Cynon Valley MP Ann Clwyd to stand down at election
Veteran MP Ann Clwyd has announced that she is to stand down at the 2015 general election.
The 76-year-old Labour politician has represented the Cynon Valley since winning a by-election in 1984.
She revealed her decision at the monthly meeting of the Cynon Valley Labour Party on Friday, after informing party leader Ed Miliband.
But Ms Clwyd said she would still campaign and called it "not her swansong", but a "pause for breath".
In a statement, she said by the next general election she would have been an elected politician for 36 years.
"It is a long time but I feel very privileged to have had a job I enjoyed so much," she said.
Most recently the MP led a government-commissioned inquiry on how NHS hospitals handle complaints.
The review, published last October, said the culture of delay and denial over NHS complaints in England must come to an end.

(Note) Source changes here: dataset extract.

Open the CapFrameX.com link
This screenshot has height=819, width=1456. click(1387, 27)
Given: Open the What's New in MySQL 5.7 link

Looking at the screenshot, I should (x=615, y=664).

Ms Clwyd was asked to lead it after she broke down in a BBC interview in December 2012 while describing the poor care her late husband had received.
She said her husband Owen Roberts died "like a battery hen" at the University Hospital of Wales in Cardiff in October 2012.
She had previously tackled David Cameron at Prime Minister's Questions in the Commons about how he would respond to complaints about nurses who failed to show care and compassion to patients.
In her statement she said: "I still have a lot of energy left to fight for a better health service for the people of Wales over the next year and to ensure that the system improves throughout the UK.
"The letters and emails keep coming so I will still be shouting long and hard on their behalf.
"I hope my late husband Owen Roberts can hear me - I know he would be backing me all the way, as he always did."
A former journalist, she was a lone Welsh female MP for a long time in a career which began when she was elected MEP for Mid and West Wales in 1979.
In 1994 she went underground to stage a sit-in protest against the closure of Tower Colliery at Hirwaun.
Ms Clwyd said: "I am particularly proud to have been elected in the constituency of Keir Hardie, and the first woman to be elected in an industrial seat in Wales.
"The miners who always gave me their backing I hope would not be disappointed."
A long-time campaigner for Kurds in Iraq, she served as special envoy to the Middle Eastern country under former Labour Prime Minister Tony Blair.
"I will continue to speak out on domestic and international affairs, especially on human rights," she said.